> Passage given
"""
What has changed since then? More greenhouse gases in the atmosphere, inducing record heat. Even climate scientists were surprised by the record-breaking temperatures in January and February 2016, following 2014 and 2015 consecutively being the warmest recorded. More extreme weather events linked to climate change, including severe flooding in the UK in recent years. Clearer science, including a better idea of the (diminishing) carbon budget we can afford to burn. In short: even greater urgency.

But that cross-party consensus on climate change has fractured. This is not admitted openly: David Cameron still felt able to deliver a speech urging negotiators in Paris “Instead of making excuses tomorrow to our children and grandchildren, we should be taking action against climate change today". But the sense of urgency in tackling climate change at home has clearly slipped away. And since the current government took office on 8 May 2015, there have been a series of major policy reversals taking us backwards on climate action, just when we should be pressing forward with a shared understanding that the alternative is unthinkable.

We call on the government to start going forwards again - to base all policy-making in a clear recognition of the reality of our situation, facing catastrophic climate change…

Going Backwards on Solar

In December subsidies for solar panels on homes were cut by 65%. The Government has also imposed a cap on the total subsidy paid out, meaning the rate of domestic solar installations is set to halve, according to the Solar Trade Association. Larger solar installations (more than 1MW) on roofs and in solar parks have had their support cut by 85% and 71% respectively, meaning the market for the most cost-effective projects is all but dead.1

The industry said the planned cuts announced in the summer have already cost 6,500 jobs. The government’s impact assessment for the changes shows that between 9,700 and 18,700 jobs in the solar industry could be lost as a result of the cuts.2

Going Backwards on Wind Energy

Perhaps it should not be a surprise that this government has been less than green: the Conservative manifesto even contained a pledge to ‘halt the spread of onshore wind’. Onshore wind farms are the cheapest form of clean energy, recently found to be competitive with burning coal or gas.3

New planning obstructions were introduced to make wind farms more difficult to build,4 and then the tap was turned off on government support. New onshore wind farms are excluded from the Renewables Obligation subsidy scheme from 1 April 2016, a year earlier than expected (with a grace period for projects which already have planning permission).
"""
> Provided data
"""
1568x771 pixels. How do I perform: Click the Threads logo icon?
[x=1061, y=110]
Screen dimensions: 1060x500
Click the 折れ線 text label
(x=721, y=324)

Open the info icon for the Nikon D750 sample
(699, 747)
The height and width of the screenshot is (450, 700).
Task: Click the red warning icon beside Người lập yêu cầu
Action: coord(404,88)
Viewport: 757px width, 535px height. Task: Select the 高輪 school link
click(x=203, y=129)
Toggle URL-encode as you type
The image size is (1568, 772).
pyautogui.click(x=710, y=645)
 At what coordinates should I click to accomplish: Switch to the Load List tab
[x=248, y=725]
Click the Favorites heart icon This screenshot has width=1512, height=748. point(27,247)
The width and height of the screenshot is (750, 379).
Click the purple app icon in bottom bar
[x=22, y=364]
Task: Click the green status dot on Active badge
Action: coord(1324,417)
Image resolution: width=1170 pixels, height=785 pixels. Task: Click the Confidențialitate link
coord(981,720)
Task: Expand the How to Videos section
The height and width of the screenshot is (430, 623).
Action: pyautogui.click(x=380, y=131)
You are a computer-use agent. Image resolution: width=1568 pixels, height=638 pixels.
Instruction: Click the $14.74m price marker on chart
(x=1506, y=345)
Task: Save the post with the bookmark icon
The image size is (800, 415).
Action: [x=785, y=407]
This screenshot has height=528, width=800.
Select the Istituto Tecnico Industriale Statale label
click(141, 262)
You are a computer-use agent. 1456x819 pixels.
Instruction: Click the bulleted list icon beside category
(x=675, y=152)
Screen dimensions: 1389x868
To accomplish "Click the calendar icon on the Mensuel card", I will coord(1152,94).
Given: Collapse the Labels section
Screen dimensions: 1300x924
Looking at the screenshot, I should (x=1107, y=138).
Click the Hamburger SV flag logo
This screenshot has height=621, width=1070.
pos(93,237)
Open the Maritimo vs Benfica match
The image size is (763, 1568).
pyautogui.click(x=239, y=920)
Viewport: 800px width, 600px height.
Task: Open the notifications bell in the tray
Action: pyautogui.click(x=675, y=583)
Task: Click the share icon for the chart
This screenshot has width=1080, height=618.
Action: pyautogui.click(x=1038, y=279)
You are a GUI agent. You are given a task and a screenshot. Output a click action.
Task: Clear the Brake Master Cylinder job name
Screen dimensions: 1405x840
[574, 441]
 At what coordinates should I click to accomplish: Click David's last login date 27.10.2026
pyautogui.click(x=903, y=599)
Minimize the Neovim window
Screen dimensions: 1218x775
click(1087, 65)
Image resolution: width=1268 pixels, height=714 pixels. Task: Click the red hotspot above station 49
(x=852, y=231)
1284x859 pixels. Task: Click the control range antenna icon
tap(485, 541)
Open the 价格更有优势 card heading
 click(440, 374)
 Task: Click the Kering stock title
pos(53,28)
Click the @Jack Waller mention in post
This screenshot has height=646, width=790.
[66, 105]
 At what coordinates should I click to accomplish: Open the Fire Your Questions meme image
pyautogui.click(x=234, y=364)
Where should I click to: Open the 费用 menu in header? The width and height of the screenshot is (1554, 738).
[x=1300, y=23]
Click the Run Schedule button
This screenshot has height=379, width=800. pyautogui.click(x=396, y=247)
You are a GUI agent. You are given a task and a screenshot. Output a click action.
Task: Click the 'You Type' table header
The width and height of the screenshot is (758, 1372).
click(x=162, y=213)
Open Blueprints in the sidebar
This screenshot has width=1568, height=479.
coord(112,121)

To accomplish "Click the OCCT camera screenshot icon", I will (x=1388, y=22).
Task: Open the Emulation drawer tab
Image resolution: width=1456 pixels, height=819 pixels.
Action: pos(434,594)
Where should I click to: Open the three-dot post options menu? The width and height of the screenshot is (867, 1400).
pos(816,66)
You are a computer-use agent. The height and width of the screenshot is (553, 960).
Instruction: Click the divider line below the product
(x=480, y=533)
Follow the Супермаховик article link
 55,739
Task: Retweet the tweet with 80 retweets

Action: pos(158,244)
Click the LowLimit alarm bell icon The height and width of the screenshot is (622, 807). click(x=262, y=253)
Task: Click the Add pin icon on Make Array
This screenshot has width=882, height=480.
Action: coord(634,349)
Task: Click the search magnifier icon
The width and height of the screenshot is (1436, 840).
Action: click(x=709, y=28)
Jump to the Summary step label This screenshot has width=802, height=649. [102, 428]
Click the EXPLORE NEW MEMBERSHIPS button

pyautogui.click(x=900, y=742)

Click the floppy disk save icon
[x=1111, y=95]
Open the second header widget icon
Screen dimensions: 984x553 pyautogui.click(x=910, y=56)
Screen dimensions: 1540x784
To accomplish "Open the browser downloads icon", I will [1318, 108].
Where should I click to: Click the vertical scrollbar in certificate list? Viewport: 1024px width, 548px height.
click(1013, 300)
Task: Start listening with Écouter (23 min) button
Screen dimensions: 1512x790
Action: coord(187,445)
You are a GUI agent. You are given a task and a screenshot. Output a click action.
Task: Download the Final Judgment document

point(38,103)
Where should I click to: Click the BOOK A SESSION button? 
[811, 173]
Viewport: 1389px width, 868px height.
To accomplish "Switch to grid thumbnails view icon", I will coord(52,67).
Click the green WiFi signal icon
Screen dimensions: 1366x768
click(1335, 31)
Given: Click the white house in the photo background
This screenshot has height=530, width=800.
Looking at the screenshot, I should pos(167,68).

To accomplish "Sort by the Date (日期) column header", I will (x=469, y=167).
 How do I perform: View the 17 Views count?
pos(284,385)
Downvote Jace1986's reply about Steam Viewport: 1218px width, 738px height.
"""
Can you print the part of the climate policy text above word for word, starting at "But that cross-party" and ending at "alternative is unthinkable."?

> The output
But that cross-party consensus on climate change has fractured. This is not admitted openly: David Cameron still felt able to deliver a speech urging negotiators in Paris “Instead of making excuses tomorrow to our children and grandchildren, we should be taking action against climate change today". But the sense of urgency in tackling climate change at home has clearly slipped away. And since the current government took office on 8 May 2015, there have been a series of major policy reversals taking us backwards on climate action, just when we should be pressing forward with a shared understanding that the alternative is unthinkable.